For sure we will get a lot stuff automated with it in the near future but this is far away from anything real intelligent.
It just doesn’t really understand and or feel things. It’s dead cause it just outputs data based on it’s model.
Intelligence contains a will and chaos.
It's late spring right now, a strange time to start forecasting winter.
There are too many actually useful things coming out of this for a true winter. And for there not to be a bubble.

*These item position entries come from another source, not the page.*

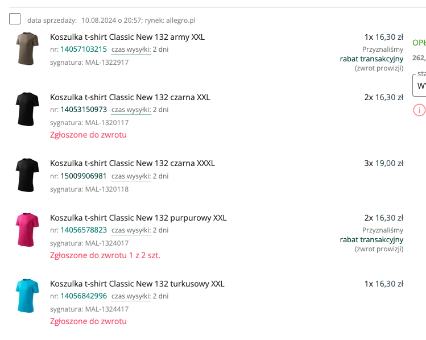The width and height of the screenshot is (426, 340).
Task: Click the black XXXL t-shirt image
Action: [x=27, y=175]
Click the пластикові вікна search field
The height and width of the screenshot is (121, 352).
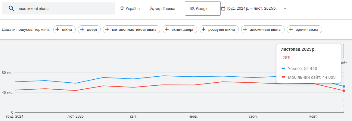(x=63, y=8)
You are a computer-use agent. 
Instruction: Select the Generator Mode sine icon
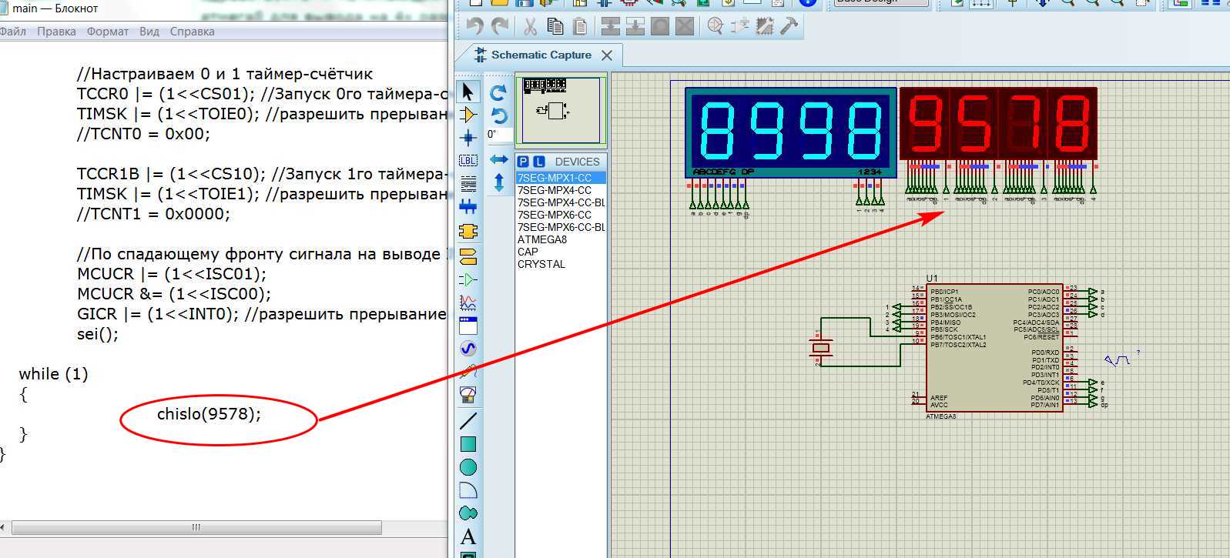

ChatGPT as is, is already transformative. It CAN do human level reasoning really well.
The only winter I can see, is the AI gets so good, there is little incentive to improve upon it.
shrug
>It is definitely not reasoning at all
read the paper. GPT4 is the real deal.
Also if these 10 billion dollar models are 'AGI' level, then your model pays for itself if you can find enough interesting work to throw at it.
Humans are unreliable AF and we employ them just fine. Better reliability would certainly be nice but I don’t think it is strictly speaking necessary
My lawyer has been doing pretty much every public filing for civil cases and licenses assisted by GPT. So much bureaucracy could probably be removed by just having GPT validated permissions and manage the correctness of the submissions leaving a human to rubber stamp the final result if at all.

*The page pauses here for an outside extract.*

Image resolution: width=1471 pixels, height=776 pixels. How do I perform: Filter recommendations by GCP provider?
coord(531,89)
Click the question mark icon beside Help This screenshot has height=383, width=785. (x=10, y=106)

lol. 5%? - that's really laying it on the line
I don't think compute is the issue. It's an issue with LLMs. Current LLMs are just a stepping stone for true AGI. I think there's enough momentum right now that we can avoid a winter and find something better through sheer innovation.
Now the vast majority of the worlds population has a cellphone and internet service, and use services that AI can improve/affect.